Transfer of Neural Energy Between Humans
The purpose of this study is to determine whether visual evoked potentials generated in one human brain by photostimulation can generate a correlated EEG signal in the brain of another human subject who is located at a distance and who is not visually stimulated.
|Study Design:||Observational Model: Defined Population
Time Perspective: Cross-Sectional
|Official Title:||Transfer of Neural Energy Between Human Subjects|
|Study Start Date:||September 2000|
|Estimated Study Completion Date:||January 2004|
This study will attempt to replicate findings suggesting that visual evoked potentials generated in one human brain (Subject A) by photostimulation can generate a correlated EEG signal in the brain of another human subject (subject B) who is located at a distance (14.5 meters) and who is not visually stimulated.

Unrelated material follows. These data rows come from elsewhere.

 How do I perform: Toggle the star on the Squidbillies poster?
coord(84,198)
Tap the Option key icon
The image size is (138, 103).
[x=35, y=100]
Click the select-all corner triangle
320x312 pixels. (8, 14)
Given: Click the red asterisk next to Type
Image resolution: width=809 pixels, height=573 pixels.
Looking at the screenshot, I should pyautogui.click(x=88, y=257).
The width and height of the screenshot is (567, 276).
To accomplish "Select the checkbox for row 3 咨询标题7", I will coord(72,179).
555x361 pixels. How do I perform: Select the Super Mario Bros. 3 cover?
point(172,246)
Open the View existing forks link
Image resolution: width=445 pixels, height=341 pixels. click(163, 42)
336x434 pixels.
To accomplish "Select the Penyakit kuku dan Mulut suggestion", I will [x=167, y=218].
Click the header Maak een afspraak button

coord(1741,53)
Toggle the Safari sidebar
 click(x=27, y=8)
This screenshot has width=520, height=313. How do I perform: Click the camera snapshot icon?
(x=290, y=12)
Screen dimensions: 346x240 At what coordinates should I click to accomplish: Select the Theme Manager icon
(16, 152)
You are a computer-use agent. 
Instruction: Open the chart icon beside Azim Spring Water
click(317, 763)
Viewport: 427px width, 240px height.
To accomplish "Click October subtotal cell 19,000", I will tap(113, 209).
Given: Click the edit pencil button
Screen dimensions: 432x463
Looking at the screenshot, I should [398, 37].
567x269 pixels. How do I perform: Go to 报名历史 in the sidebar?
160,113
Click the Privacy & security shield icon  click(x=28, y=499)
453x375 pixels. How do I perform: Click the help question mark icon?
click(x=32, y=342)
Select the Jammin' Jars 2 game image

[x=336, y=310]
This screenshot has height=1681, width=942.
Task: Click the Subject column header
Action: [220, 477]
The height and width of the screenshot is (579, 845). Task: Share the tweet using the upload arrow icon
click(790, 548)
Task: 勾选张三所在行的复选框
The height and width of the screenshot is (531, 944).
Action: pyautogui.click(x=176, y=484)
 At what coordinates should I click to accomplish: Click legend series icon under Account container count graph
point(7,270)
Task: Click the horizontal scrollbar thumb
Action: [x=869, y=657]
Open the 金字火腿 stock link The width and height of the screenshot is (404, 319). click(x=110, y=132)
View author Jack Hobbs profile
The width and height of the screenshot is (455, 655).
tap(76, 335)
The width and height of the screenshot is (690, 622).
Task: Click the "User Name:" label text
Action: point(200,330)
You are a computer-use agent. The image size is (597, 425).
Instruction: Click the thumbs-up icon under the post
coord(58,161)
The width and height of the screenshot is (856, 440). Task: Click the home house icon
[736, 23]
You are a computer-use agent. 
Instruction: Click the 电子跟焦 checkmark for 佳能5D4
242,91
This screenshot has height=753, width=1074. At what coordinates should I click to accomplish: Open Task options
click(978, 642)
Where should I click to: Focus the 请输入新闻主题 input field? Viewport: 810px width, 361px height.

This project will occur in three stages. First we will identify pairs of subjects who have cross-correlated evoked potentials during photostimulation to Subject A at the p < .01 level of significance. If no pairs can be identified we will continue to enroll and test up to 50 pairs of subjects. If pairs of subjects that demonstrate the phenomenon cannot be identified using this p value by the end of the project time line we will reject the hypothesis that remote transfer of neural energy occurs and report failure to replicate the original study. If we detect greater than or equal to 5 pairs of subjects who meet the criteria we will attempt to replicate in those pairs using a higher criteria of p < .001. If Grinberg-Zylberbaum et al's experiment can be replicated at both stages, the project team will go to stage 3 to investigate the same phenomenon in the identified pairs of human subjects using functional magnetic resonance imaging (fMRI) as a second independent neurophysiological measure of transfer of information between two human brains. We will record fMRIs (occipital, temporal, frontal and parietal) in the remote individual while their counterpart, located in a separate chamber, is receiving light stimulation in an on-off pattern. We will determine if there are statistically significant differences in digitized fMRI during lights on vs. lights off conditions. The main outcome measures for this project will be the binary (yes-no) output from statistical analysis using cross-correlational and z-score testing for the detection of a transferred evoked signal (in both EEG and fMRI experiments) in Subject B. Appropriate controls will be used. If replicated, this study will provide a useful technology and method to quantitatively investigate the characteristics and neural mechanisms of remote effects of "mental events." Such experimental methods will assist in the investigation of basic mechanisms involved in "mind-body" medicine.